__PROBLEM__.
Could you retype, exactly as written, every line from the top of the records through the line that contains "The width and height of the screenshot is (2130, 1736)."?

· · · ·

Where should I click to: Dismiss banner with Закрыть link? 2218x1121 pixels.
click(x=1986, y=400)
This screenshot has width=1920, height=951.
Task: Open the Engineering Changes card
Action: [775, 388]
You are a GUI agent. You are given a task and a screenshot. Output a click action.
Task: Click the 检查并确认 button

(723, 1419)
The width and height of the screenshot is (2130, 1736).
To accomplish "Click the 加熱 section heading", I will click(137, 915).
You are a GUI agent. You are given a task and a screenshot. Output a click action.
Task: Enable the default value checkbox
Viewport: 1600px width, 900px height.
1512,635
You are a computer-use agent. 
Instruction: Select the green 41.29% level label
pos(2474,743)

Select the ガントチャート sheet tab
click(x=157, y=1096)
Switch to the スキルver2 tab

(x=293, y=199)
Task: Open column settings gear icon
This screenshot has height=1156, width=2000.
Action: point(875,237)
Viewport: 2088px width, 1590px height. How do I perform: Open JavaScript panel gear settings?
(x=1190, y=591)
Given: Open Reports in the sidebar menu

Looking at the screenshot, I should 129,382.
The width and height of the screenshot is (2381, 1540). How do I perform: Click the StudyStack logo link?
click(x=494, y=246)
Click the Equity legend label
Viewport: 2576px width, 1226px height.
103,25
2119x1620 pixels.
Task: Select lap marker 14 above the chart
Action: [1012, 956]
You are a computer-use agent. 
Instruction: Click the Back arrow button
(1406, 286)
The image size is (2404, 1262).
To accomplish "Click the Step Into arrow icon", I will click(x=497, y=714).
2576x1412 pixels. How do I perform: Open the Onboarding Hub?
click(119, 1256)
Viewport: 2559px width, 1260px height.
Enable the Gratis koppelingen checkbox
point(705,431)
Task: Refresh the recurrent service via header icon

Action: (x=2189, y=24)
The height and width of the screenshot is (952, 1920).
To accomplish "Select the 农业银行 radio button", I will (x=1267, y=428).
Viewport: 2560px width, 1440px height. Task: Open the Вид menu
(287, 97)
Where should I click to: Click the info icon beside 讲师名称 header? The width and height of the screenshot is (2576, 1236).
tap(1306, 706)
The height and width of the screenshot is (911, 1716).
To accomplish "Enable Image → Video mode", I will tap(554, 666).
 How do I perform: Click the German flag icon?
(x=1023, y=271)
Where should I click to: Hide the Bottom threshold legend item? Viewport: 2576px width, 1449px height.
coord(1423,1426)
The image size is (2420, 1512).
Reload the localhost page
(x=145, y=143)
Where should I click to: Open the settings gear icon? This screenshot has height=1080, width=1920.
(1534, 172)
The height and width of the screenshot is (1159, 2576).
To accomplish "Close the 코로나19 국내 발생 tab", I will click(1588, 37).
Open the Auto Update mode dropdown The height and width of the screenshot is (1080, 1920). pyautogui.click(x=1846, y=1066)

· · · ·

__RESPONSE TO THE TASK__.
Where should I click to: Dismiss banner with Закрыть link? 2218x1121 pixels.
click(x=1986, y=400)
This screenshot has width=1920, height=951.
Task: Open the Engineering Changes card
Action: [775, 388]
You are a GUI agent. You are given a task and a screenshot. Output a click action.
Task: Click the 检查并确认 button

(723, 1419)
The width and height of the screenshot is (2130, 1736).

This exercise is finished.